We thank Dr. Takahashi for his interest (1,2). First, the main reason for using 100 nmol/l adrenomedullin was to compensate for the uncontrolled catabolism of exogenously added adrenomedullin. Several reports point out that human adipocytes express neprilysin, one of the main enzymes that degrade adrenomedullin (3,4). The metalloprotease is also expressed by 3T3-F442A preadipocytes during differentiation (R.H., F.S., unpublished data). Moreover, we observed in preliminary experiments that omapatrilat, a dual vasopeptidase inhibitor of neprilysin and ACE, increased adipogenesis in 3T3-F442A preadipocytes.
We also reported weak adrenomedullin secretion by adipose cells in a previous study (5), but one should keep in mind that traditional Sep-Pak C18 purification procedures before radioimmunoassay do not take into account the adrenomedullin fraction bound to complement factor H (6). This has been demonstrated as a particular bias in the estimation of circulating adrenomedullin levels. We also think that it may affect adrenomedullin assay of cell culture media containing serum (7).
Second, electroporation of differentiated adipocytes is difficult because they are prone to collapse, and other efficient transfection methods that utilize cationic lipid reagents are suspected of inhibiting insulin signaling (8). Isolated human adipocytes treated with insulin showed that adrenomedullin expression is downregulated in fully differentiated cells (see Fig. 5B in ref. 2).
----
__PROBLEM 1__: In the reply about adrenomedullin, what was the main reason for using 100 nmol/l adrenomedullin?
__PROBLEM 2__: Continue the reply about adrenomedullin from the point where it stops.
----
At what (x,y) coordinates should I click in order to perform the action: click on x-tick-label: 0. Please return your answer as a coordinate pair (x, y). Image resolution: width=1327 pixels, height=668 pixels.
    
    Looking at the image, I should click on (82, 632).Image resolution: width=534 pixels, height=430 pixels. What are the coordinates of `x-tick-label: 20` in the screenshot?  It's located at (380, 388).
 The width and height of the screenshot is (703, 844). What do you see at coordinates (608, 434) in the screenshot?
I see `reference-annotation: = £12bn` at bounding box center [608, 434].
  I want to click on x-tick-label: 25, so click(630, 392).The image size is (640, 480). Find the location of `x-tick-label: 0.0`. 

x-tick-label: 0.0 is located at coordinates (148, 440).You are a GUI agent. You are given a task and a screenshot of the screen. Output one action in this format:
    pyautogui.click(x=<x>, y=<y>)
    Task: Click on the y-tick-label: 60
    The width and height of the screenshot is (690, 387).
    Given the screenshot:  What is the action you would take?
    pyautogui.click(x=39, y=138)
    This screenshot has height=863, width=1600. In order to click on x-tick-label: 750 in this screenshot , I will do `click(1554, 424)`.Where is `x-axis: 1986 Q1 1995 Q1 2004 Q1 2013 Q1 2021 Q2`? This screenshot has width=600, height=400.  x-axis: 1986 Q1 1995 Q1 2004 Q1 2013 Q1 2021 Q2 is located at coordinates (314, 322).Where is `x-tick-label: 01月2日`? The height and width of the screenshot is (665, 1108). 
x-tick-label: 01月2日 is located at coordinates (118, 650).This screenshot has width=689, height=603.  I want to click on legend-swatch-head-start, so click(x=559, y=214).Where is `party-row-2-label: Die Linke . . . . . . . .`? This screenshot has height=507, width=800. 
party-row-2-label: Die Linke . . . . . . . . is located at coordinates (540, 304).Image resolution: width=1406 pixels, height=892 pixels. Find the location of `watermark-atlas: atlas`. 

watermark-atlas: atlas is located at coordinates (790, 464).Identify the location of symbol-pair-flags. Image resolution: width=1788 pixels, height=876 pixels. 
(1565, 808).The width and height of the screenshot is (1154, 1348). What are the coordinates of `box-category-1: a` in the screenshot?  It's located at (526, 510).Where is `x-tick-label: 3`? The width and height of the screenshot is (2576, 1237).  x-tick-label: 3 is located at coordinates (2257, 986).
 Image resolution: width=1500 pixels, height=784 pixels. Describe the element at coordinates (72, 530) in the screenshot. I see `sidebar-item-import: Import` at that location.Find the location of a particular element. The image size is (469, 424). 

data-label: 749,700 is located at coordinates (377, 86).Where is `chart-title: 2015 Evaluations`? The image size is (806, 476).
----
__EXERCISE RESPONSE 1__: To compensate for the uncontrolled catabolism of exogenously added adrenomedullin.

__EXERCISE RESPONSE 2__:
Third, the discrepancy between murine adipose cell lines and human mesenchymal stem cells may be due to variations in the treatments used to induce adipogenesis; however, it suggests that adipocytes have mechanisms to both upregulate and downregulate adrenomedullin gene expression during differentiation. Recent advances in the field of adipogenesis point out the many facets of the effect of insulin. In addition to the recent discovery of cyclic AMP response element–binding protein activation (9), we think that adrenomedullin downregulation could contribute to the proadipogenic action of insulin, although this will effectively require further investigation.
Finally, we agree with Dr. Takahashi that the relation between plasma adrenomedullin and insulin levels might have been different with insulin-resistant obese subjects. We believe that the development of insulin resistance during obesity may lead to an effective increase in adrenomedullin plasma concentration because the peptide would no longer be negatively controlled by insulin. This hypothesis is supported by recent results, demonstrating a positive correlation of adrenomedullin levels in omental adipose tissue with BMI and homeostasis model assessment index in obese patients with no endocrine, cardiovascular, hepatic, renal, or inflammatory disease (10).
Data and results presented in the article are drawn from 10 patients in each group: 5 male and 5 female patients in the lean group and 4 male and 6 female patients in the obese group.